Data Releases (latest, v2.1 – official Y2 benchmark)

Please cite this data set as

Laura Dietz, Ben Gamari, Jeff Dalton.
"TREC CAR 2.1: A Data Set for Complex Answer Retrieval".
Version 2.1, 2018.
http://trec-car.cs.unh.edu

This is the official dataset for the Y2 evaluation.

It contains the test queries (benchmarkY2test) as well as a new AllButBenchmark file for knowledge graph construction. Notice that submissions with the v2.0 AllButBenchmark file are not allowed.

The paragraph IDs and entity IDs have not changed between this version and v2.0.

Submission URL

Submit your runs here: https://ir.nist.gov/trecsubmit/car.html requires pre-registration as a TREC team.

Data sets

All archives use XZ compression, datasize refers to uncompressed data.

• benchmarkY2test-public.v2.1.1.tar.xz Official evaluation topics for TREC CAR 2018 (Year 2). Test set for Y2 benchmark, includes outlines only. Qrels will be released later in the year. (fixed July 25, 2018) **

• unprocessedAllButBenchmark.v2.1.tar.xz Like unprocessedTrain, but contains nearly everything of Wikipedia, only omitting pages in the benchmarkY2, benchmarkY1, and test200 benchmarks. The splits offered are consistent with the “train” file below.

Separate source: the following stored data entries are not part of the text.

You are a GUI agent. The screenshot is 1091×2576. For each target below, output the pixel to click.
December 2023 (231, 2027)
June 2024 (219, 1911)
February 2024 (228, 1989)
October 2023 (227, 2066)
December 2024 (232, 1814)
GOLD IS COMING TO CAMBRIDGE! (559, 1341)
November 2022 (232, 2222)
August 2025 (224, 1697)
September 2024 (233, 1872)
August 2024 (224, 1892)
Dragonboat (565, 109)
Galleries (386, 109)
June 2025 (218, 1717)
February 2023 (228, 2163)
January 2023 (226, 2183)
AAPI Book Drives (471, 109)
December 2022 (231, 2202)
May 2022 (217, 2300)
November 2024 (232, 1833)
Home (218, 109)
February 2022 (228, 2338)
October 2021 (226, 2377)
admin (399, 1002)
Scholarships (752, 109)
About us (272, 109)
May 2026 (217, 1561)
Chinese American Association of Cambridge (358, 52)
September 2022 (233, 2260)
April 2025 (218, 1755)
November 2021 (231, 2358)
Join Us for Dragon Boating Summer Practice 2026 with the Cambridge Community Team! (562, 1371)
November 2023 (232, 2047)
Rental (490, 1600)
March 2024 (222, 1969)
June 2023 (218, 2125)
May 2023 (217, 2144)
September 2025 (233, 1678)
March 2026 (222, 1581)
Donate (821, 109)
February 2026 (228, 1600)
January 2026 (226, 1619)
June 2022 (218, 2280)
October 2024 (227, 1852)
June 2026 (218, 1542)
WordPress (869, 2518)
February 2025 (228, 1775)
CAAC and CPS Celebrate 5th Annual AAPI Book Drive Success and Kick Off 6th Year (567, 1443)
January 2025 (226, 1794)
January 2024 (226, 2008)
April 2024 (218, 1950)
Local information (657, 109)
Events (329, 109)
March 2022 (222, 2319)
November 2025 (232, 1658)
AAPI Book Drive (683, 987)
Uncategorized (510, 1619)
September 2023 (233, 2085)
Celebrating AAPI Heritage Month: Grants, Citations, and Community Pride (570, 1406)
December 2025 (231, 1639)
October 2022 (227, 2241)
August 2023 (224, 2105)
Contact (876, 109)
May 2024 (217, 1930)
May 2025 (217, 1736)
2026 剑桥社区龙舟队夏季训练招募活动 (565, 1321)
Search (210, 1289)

** Part of the benchmarkY2test benchmark are based on the TQA dataset of AI2, further described here: Kembhavi, Aniruddha, et al. “Are You Smarter Than a Sixth Grader? Textbook Question Answering for Multimodal Machine Comprehension.” CVPR. Vol. 2. 2017.

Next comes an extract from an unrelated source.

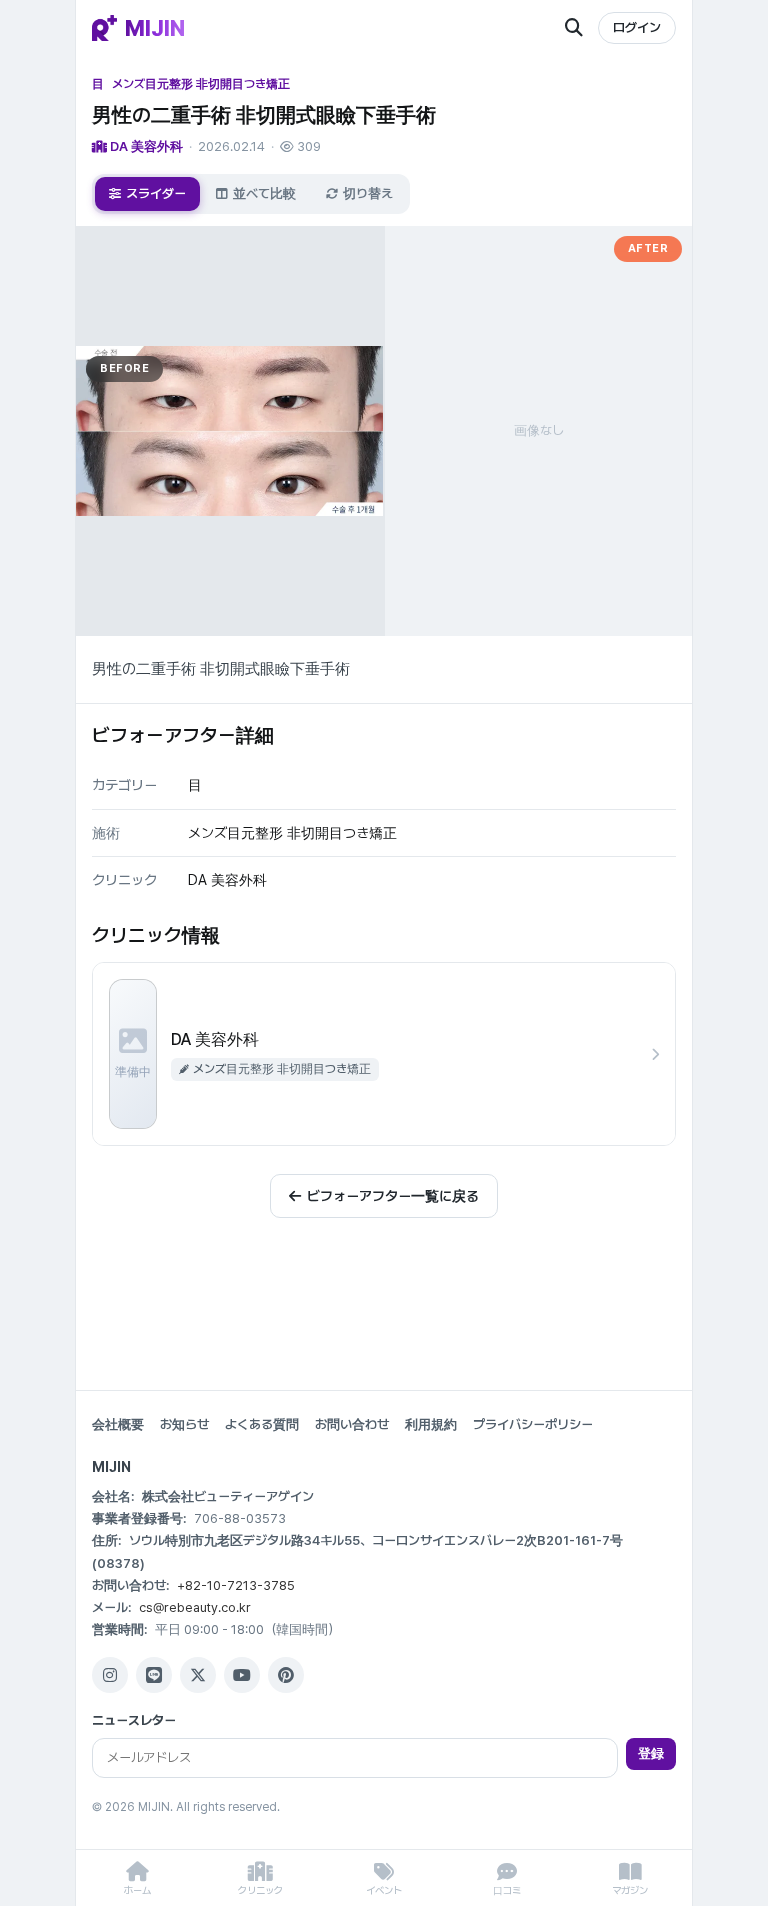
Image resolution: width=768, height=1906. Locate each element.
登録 (651, 1753)
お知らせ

• validation script - and the required car.topics file: To validate that your run files are in the correct format before uploading it.

• Tree-qrels Hierarchical ground truth also for internal sections (to distinguish from previous qrels with hierarchical information only for the leaf-sections, I refer to these as tree.qrels). Contains tree-qrels for test200, benchmarkY1train benchmarkY1test, and train. Remarks: Previous benchmarks did not contain automatic qrels for internal sections. Hierarchical qrels only contained relevance assessments for paragraphs/entities directly included in that section. In contrast, tree-qrels marke an paragraph/entity as relevant if it is contained in the section or any child section. We ask participants in the 2018 evaluation to include ranking also for internal sections. (Released July 26, 2018).

The following releases of v2.0 are still valid.

• paragraphCorpus.v2.0.tar.xz paragraph collection covering both train and test articles, entities of all types, and paragraphs from all content sections and lead paragraphs.

• benchmarkY1-test-public.v2.0.tar.xz Official evaluation topics for TREC CAR 2017. Test set for Y1 benchmark, includes outlines only. For qrels for the test set see datasets below.

• benchmarkY1-train.v2.0.tar.xz Train set for Y1 benchmark. Includes outlines, articles, qrels. (Selected in an with the same process as the test set.)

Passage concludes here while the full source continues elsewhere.